Will I need to file separate EU and UK applications after Brexit (possibly 2019)?
Almost certainly yes, unless the UK and the EU agree a compromise.
What about my existing EU registrations?
There has been much discussion as to whether existing EU registrations will be automatically transferred over to the UK register. The favoured approach at the moment is the so called ‘Montenegro Option’, where all registrations would be automatically transferred without the owner needing to pay additional fees. However as there would be a cost implication to this, there is the strong possibility that the final agreement would mean existing registration owners would have to pay an additional fee and top up application to ensure that transfer to the UK Register did indeed happen. It is now prudent to consider refiling a stand-alone UK trade mark application to ensure coverage in the UK if this market is of strategic commercial importance.

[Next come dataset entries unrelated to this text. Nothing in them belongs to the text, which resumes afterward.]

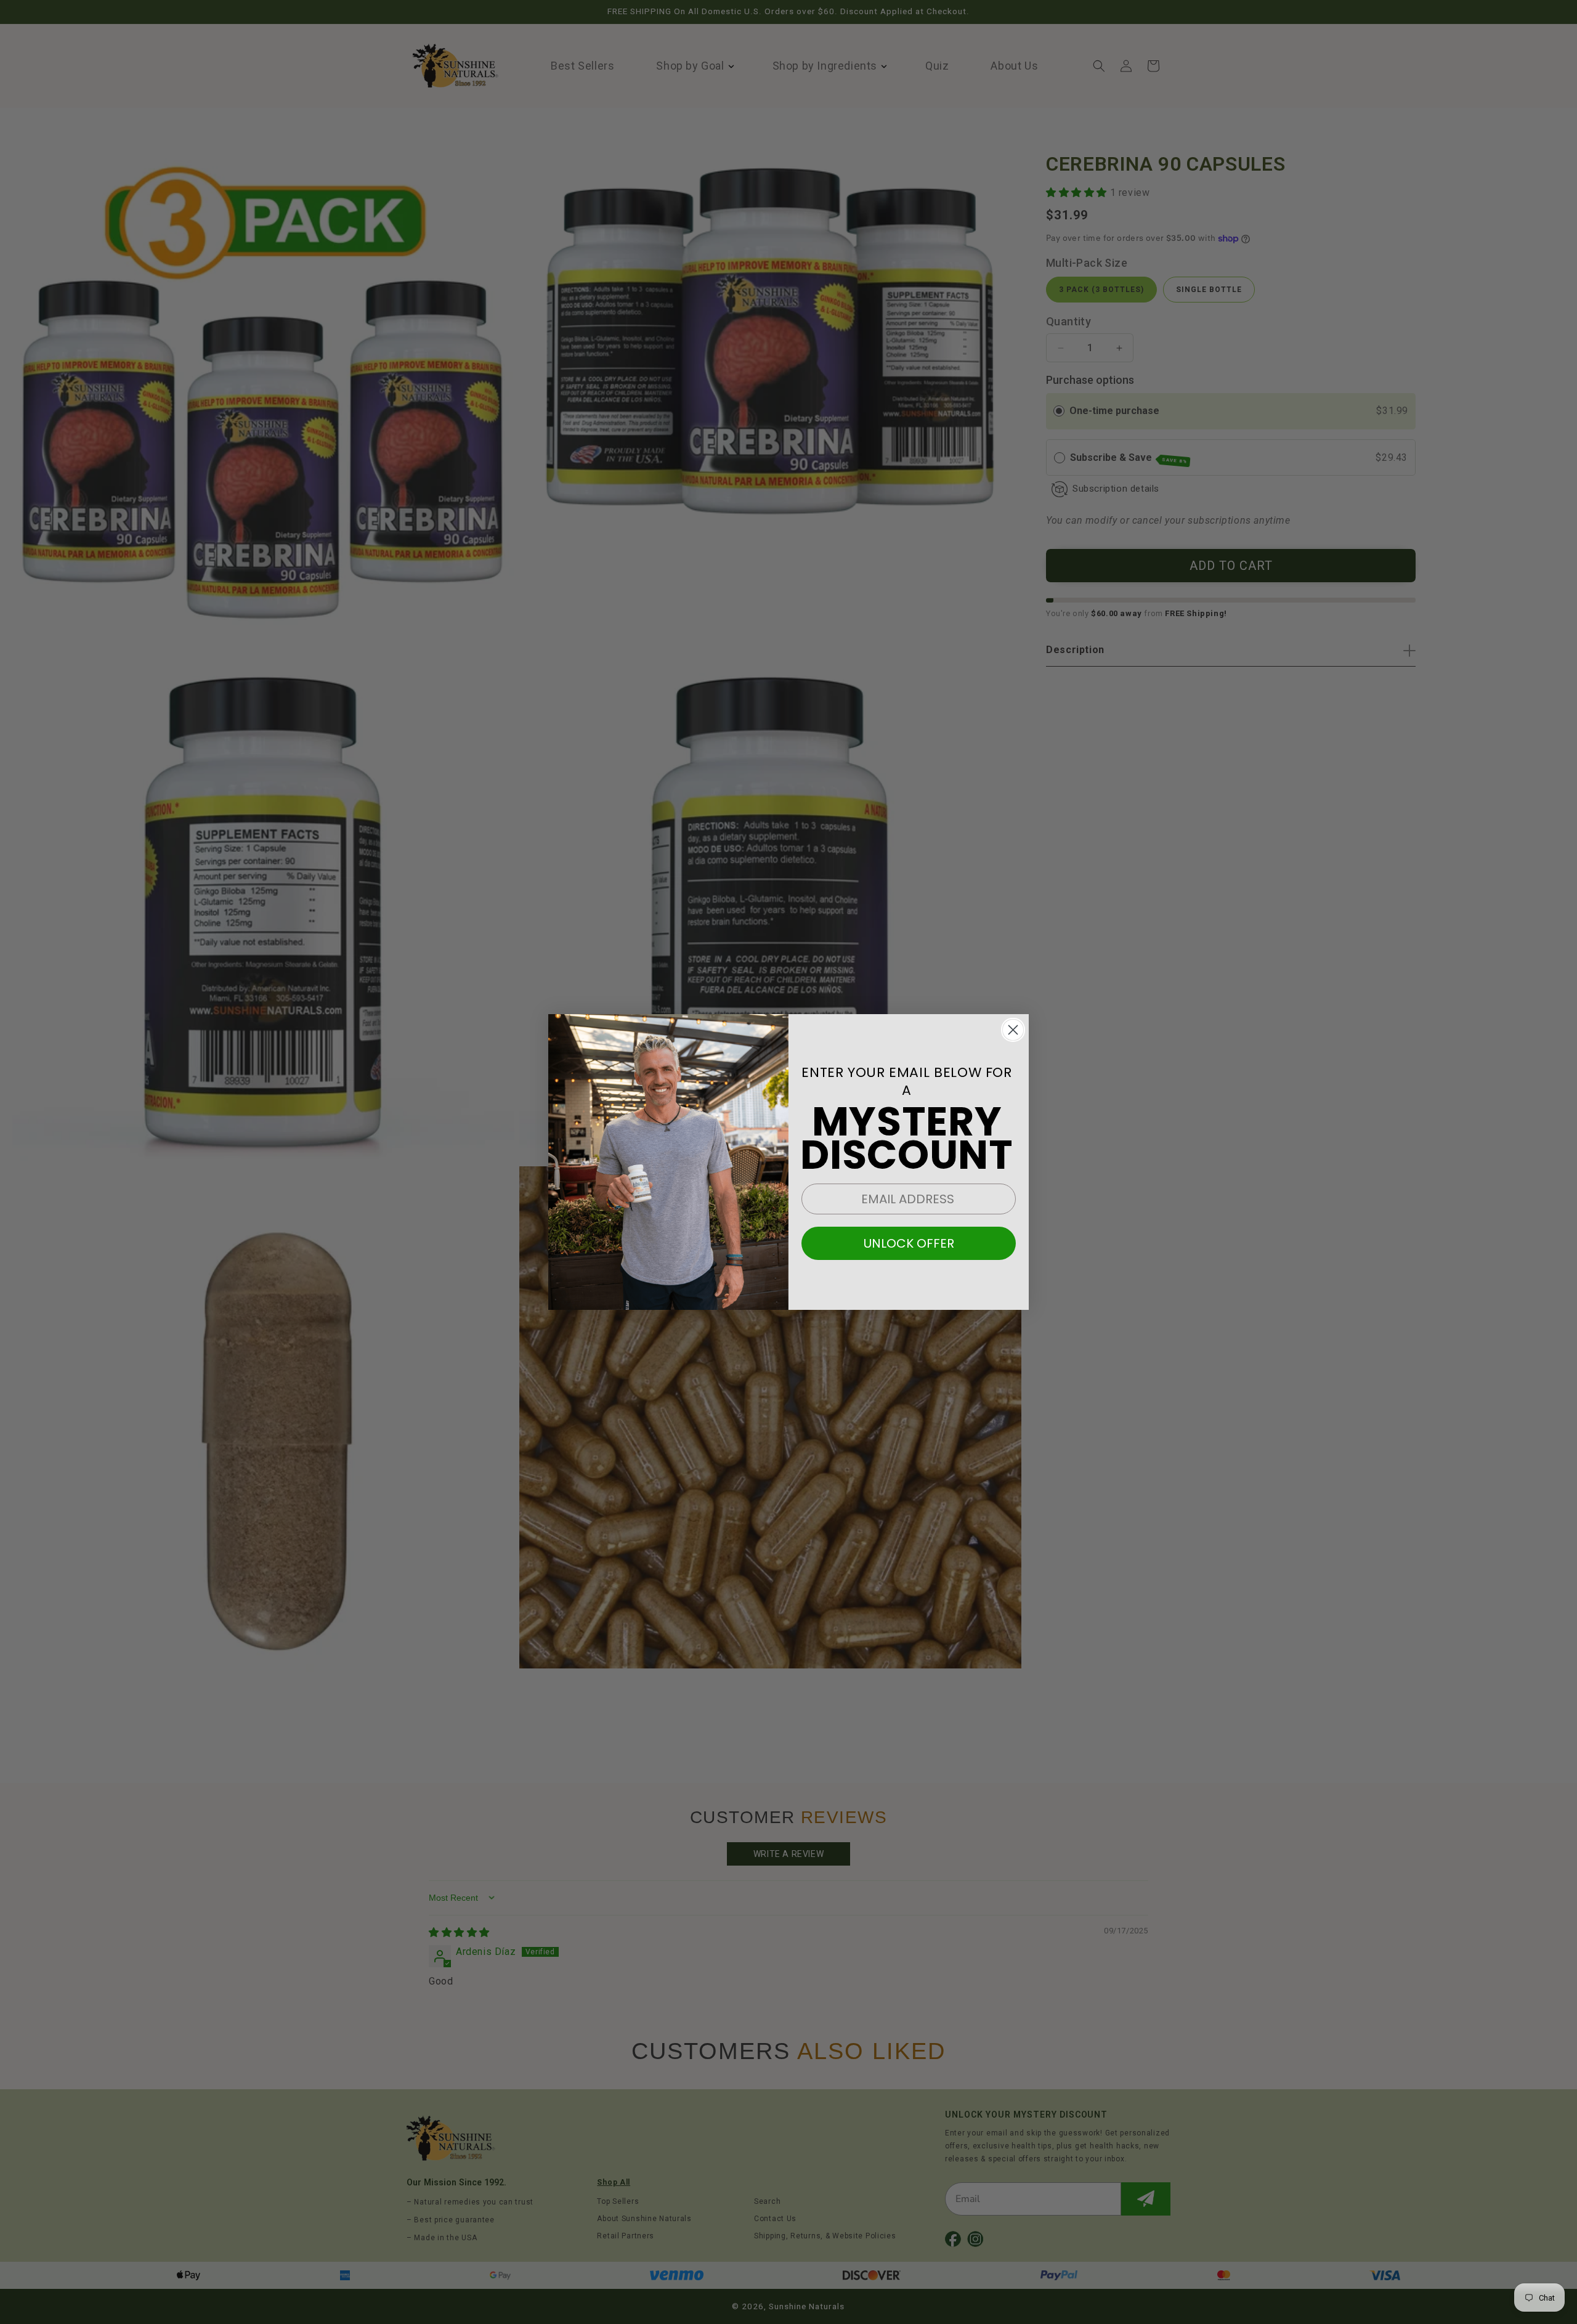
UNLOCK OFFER (909, 1243)
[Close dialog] (1013, 1030)
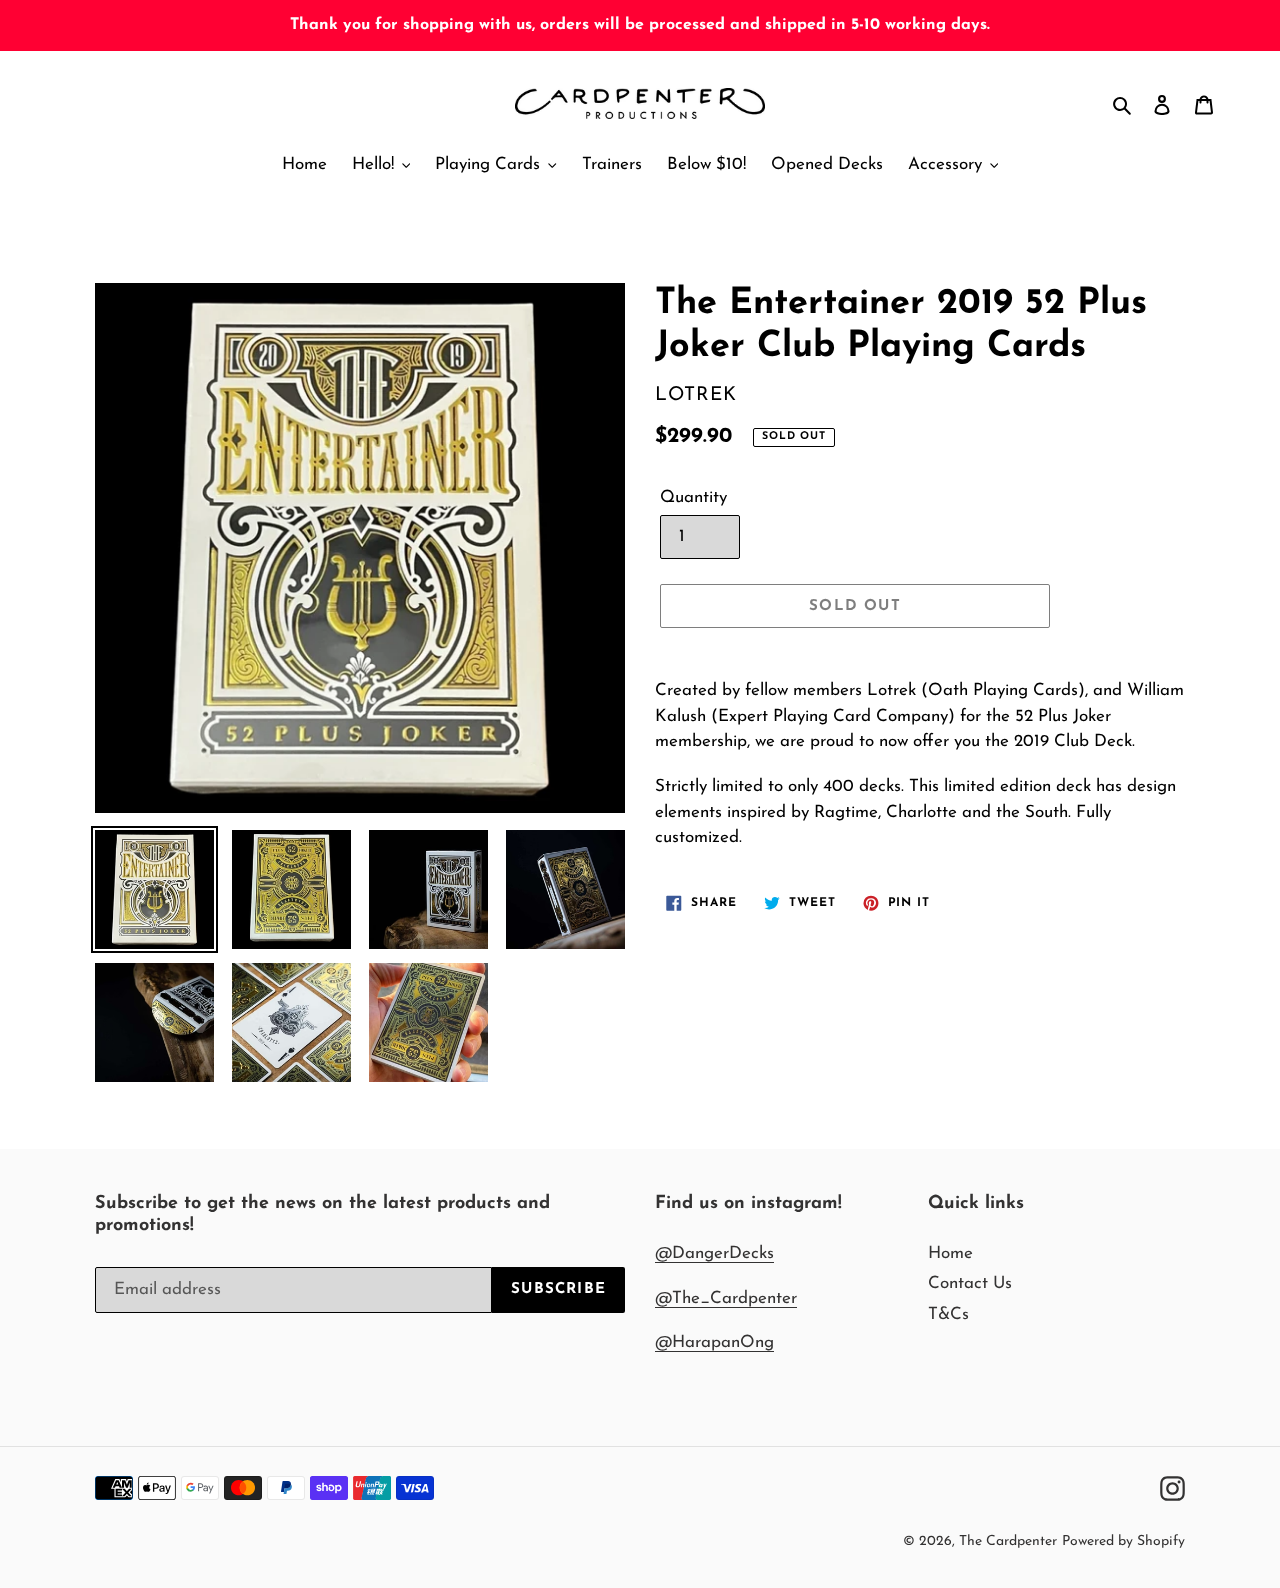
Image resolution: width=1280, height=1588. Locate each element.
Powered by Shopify (1123, 1541)
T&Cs (948, 1314)
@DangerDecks (714, 1253)
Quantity (693, 497)
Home (950, 1253)
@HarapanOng (714, 1342)
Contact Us (970, 1283)
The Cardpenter (1008, 1541)
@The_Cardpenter (726, 1298)
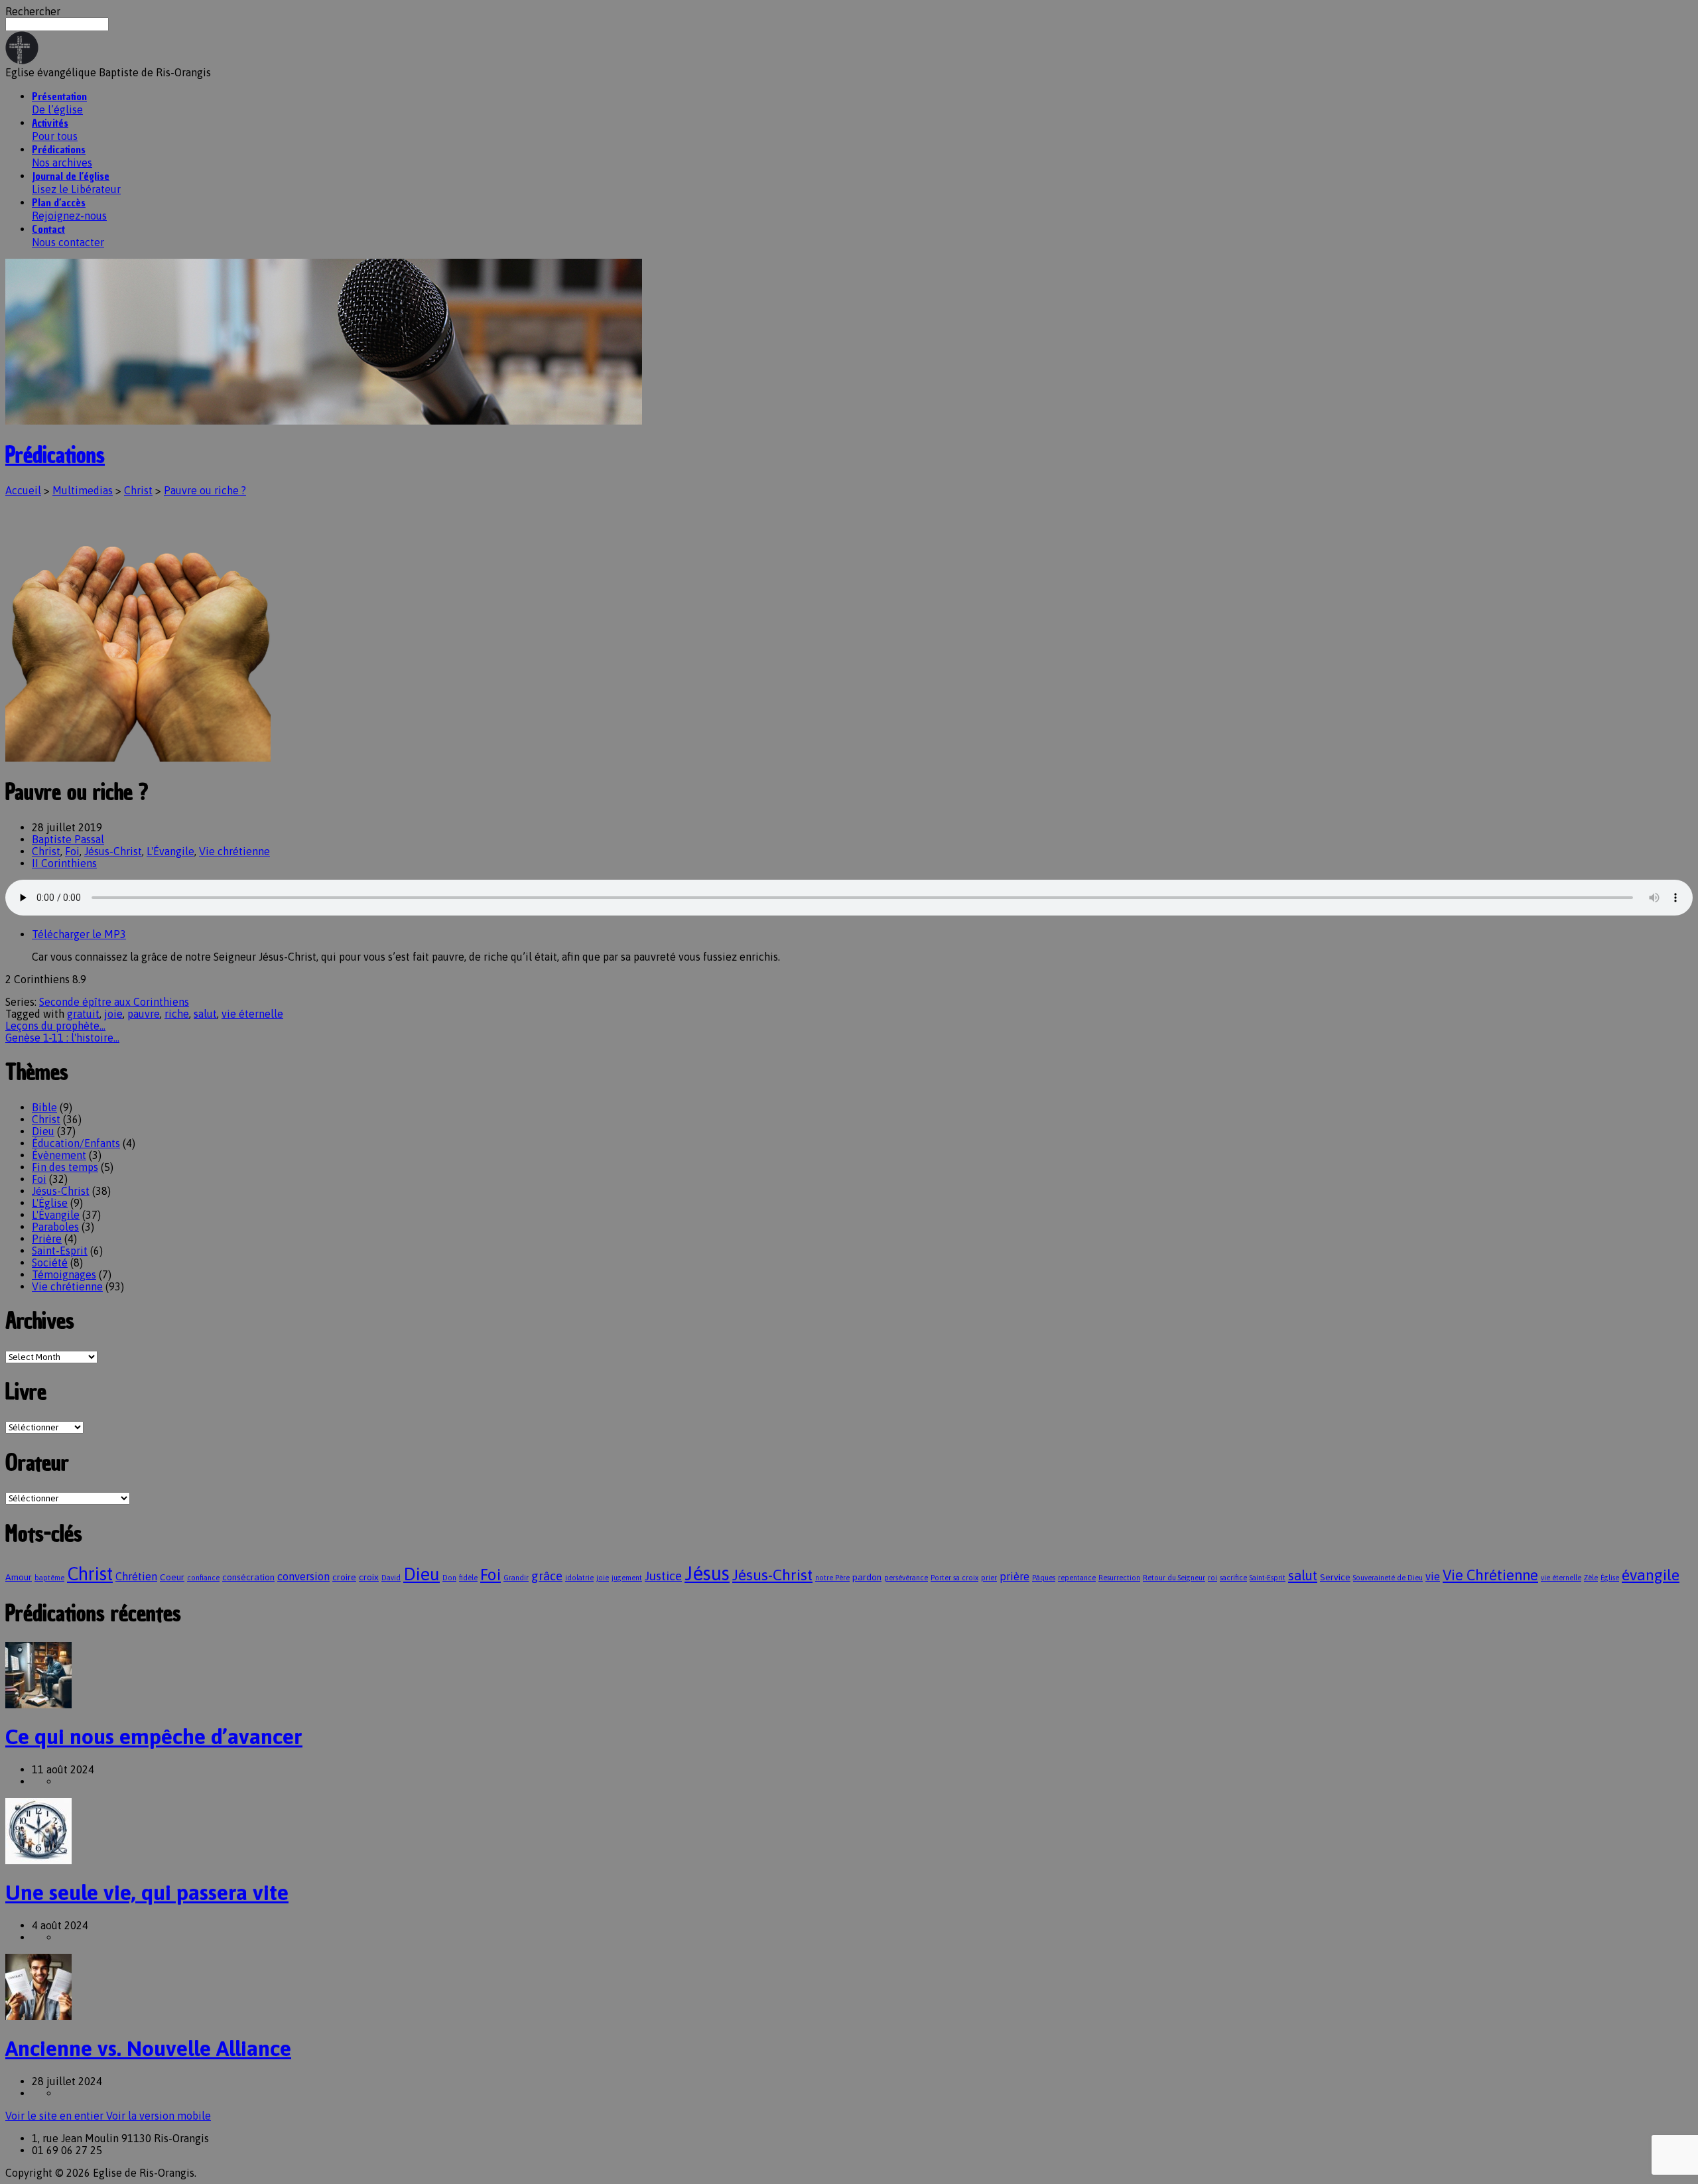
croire (344, 1577)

What will happen if my EU application is pending or opposed when the UK officially exits the EU?
Again, there is no clarity on this issue, however it appears that the UK and the EU are considering allowing pending EU applications (including those under opposition) to remain with the EUIPO until registration.
What about agreements and licences involving EU marks?
Co-existence agreements, licences and other agreements having effect in the EU should be reviewed now as they may need amending. Also registration owners who have been involved in litigation relating to EU should also review their settlement agreements. New licences and agreements should be worded carefully to ensure that they are ‘Brexit’ ready.
Will I be able to rely on use of my trademark in the EU to support a UK registration?
If a system for transfer of EU registrations onto the UK register does come into effect, there are difficulties for the UK concerning trade mark use. All newly created UK ‘Ex EU’ registrations would become vulnerable to a non-use cancellation action five years after the original EU registration date. Brand owners should consider their geographic use strategy in light of this issue.